Ashton, Alyssa 16 May 2018 (has links)
This thesis explored the current context of aquatic rehabilitative practices in Canada. More specifically, three inter-related topics on Aquatic Therapy (AT) and Aquatic Physical Therapy (APT) in Canada were examined: 1) the development of knowledge, training and expertise on APT and AT, 2) recognition and acceptance of cultural and social authority on AT and APT (Starr, 1982), and 3) the practitioners’ perceptions of barriers to practicing and participation in aquatic therapy. Semi-structured qualitative interviews were conducted with seven (7) stakeholders including Ontario aquatic physical therapists, aquatic therapists, instructors on aquatic therapy and members of the College of Physiotherapy of Ontario (CPO) and the Canadian Physiotherapy Association (CPA).
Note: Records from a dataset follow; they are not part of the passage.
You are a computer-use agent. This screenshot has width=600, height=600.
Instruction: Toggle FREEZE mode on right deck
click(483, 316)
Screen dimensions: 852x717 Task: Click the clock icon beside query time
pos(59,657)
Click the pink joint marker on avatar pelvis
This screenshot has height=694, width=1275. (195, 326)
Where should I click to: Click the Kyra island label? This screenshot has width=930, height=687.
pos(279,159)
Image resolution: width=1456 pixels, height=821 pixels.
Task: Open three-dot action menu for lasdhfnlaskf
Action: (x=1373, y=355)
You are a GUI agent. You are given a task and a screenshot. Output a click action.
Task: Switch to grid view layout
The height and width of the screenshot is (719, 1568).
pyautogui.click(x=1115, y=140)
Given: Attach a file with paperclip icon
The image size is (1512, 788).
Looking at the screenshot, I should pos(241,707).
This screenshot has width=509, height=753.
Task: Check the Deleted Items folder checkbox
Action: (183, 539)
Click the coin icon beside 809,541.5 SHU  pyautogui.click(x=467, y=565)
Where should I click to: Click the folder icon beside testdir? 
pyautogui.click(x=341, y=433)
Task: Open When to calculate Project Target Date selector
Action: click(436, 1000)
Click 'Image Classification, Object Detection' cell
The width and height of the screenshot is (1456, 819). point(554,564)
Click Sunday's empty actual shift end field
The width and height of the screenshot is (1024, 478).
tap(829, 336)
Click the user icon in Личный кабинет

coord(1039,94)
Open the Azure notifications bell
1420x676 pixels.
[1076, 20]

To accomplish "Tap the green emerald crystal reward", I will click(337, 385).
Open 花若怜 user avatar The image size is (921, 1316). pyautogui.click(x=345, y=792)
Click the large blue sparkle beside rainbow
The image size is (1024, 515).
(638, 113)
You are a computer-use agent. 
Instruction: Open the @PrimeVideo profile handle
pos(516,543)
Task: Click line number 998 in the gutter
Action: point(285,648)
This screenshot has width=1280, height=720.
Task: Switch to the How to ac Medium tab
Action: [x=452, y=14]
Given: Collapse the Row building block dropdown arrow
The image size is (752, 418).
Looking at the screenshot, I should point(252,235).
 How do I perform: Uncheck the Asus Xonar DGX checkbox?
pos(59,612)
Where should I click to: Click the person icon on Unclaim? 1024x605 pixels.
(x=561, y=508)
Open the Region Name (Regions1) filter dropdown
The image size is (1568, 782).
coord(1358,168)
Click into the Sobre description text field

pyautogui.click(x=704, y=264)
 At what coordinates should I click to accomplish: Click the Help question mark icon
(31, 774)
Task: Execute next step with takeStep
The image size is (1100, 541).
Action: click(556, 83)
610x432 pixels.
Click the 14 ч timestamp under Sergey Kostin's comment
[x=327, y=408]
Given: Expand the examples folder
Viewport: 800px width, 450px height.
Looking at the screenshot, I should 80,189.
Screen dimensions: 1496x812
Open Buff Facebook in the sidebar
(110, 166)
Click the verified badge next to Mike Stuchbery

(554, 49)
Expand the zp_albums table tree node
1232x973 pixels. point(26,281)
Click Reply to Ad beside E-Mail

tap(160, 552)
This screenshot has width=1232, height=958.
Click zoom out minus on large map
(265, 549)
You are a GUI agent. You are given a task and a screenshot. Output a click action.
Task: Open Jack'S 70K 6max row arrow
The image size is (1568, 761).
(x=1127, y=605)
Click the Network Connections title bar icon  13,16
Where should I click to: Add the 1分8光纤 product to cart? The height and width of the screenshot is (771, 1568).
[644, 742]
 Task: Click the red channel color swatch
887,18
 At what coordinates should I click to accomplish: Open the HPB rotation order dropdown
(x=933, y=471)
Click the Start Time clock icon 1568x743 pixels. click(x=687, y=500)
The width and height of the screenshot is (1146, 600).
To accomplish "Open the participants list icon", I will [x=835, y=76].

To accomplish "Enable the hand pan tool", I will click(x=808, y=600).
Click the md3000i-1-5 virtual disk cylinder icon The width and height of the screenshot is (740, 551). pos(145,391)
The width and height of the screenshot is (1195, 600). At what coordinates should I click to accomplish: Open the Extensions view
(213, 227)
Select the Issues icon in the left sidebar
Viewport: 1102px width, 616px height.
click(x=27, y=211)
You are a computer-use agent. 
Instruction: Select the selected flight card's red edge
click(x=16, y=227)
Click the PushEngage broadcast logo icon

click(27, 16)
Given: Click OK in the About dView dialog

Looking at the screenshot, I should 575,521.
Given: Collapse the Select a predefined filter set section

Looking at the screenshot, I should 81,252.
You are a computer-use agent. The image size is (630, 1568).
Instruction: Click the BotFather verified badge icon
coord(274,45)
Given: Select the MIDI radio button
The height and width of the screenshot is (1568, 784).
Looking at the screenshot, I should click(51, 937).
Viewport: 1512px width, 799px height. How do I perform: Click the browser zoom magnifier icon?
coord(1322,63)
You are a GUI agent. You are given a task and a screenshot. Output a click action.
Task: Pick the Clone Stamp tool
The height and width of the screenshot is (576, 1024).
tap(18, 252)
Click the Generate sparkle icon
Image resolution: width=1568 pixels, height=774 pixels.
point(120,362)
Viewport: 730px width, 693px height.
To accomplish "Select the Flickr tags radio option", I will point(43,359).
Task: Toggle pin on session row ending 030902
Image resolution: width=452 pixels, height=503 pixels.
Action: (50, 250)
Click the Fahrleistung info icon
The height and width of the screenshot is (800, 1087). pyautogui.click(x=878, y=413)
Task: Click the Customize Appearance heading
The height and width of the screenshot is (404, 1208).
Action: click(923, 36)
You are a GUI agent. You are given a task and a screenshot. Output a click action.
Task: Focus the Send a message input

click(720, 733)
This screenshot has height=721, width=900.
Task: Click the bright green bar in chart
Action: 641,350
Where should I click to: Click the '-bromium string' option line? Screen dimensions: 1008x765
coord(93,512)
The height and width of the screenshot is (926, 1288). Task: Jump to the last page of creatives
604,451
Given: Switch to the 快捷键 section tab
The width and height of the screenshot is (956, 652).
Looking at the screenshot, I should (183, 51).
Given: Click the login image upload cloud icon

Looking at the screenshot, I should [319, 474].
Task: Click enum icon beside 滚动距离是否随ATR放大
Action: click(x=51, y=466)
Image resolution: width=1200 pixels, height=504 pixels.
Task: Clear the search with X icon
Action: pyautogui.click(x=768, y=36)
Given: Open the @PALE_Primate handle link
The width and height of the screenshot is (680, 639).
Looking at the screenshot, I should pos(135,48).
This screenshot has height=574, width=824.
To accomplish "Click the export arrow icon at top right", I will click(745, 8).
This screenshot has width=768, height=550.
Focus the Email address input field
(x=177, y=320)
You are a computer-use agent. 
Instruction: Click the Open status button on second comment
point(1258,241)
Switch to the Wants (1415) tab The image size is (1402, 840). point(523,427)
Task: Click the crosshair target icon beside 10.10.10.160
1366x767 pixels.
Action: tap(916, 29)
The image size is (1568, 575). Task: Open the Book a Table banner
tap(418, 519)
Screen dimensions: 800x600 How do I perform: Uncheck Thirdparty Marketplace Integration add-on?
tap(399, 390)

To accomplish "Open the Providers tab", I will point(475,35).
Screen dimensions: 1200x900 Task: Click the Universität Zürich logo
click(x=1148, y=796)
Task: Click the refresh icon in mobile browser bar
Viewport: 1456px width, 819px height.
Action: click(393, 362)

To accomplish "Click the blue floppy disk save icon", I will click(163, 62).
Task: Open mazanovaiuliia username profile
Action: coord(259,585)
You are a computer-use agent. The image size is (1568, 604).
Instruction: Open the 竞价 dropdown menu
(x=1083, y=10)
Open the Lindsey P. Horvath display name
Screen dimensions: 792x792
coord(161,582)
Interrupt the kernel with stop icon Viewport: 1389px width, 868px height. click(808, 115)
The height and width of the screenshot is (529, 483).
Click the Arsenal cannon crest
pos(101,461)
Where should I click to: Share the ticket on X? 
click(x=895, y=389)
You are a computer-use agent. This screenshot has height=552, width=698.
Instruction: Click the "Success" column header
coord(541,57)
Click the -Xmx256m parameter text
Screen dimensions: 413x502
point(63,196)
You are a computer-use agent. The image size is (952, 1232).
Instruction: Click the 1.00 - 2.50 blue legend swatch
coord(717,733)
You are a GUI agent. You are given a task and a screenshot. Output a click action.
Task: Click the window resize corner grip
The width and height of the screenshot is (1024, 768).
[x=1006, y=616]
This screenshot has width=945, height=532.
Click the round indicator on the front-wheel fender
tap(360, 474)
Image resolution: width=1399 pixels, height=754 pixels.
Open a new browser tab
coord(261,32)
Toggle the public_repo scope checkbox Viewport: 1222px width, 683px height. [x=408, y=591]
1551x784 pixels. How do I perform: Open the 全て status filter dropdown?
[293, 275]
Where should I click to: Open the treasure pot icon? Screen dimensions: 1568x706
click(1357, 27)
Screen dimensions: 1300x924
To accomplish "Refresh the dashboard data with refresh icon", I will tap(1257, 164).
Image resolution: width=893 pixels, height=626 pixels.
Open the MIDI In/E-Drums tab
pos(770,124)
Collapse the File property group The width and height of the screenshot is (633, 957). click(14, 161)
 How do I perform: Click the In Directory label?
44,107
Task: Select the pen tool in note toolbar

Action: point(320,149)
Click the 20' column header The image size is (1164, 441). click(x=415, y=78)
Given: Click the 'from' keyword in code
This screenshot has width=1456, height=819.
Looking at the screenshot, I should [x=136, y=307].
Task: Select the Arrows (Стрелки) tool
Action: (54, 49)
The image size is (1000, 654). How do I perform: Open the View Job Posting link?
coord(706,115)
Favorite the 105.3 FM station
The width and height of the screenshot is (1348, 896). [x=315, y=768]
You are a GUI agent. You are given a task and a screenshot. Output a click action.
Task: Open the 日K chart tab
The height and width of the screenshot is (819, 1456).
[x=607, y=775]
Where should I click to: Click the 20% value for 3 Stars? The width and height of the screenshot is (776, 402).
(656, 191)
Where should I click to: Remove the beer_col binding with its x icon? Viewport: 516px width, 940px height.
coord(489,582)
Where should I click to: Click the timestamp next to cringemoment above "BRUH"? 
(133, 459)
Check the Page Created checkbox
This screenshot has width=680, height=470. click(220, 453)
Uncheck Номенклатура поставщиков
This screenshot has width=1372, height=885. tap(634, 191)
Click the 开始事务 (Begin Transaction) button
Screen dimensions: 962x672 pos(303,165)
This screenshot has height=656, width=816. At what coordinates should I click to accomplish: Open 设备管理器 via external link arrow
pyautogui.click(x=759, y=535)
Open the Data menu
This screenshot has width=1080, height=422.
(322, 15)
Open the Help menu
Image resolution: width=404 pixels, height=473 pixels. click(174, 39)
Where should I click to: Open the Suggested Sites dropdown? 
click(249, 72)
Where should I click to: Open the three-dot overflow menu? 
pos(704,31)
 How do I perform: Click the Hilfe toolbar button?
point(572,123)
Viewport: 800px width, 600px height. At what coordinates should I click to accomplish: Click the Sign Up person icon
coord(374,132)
Interviews were complimented with open-ended questionnaires sent to Chairs of Physical Therapy programs in seven Canadian Universities. Our research identified the most common means of acquiring knowledge on aquatic rehabilitative practices was through University Physiotherapy program curriculum; private training courses; and in-house within facilities where aquatic therapists and aquatic physical therapists are employed. This thesis also examined facilitators/barriers to practicing and receiving aquatic therapy and aquatic physical therapy. Through critical analysis, this thesis reflected on the ways in which social and cultural authority (Starr, 1982) are constructed within the field of aquatic therapy (AT) and aquatic physical therapy (APT). Recommendations and areas for future research included specialized training courses by scope of practice, and increased in-pool practicum training within Physiotherapy programs in Canada.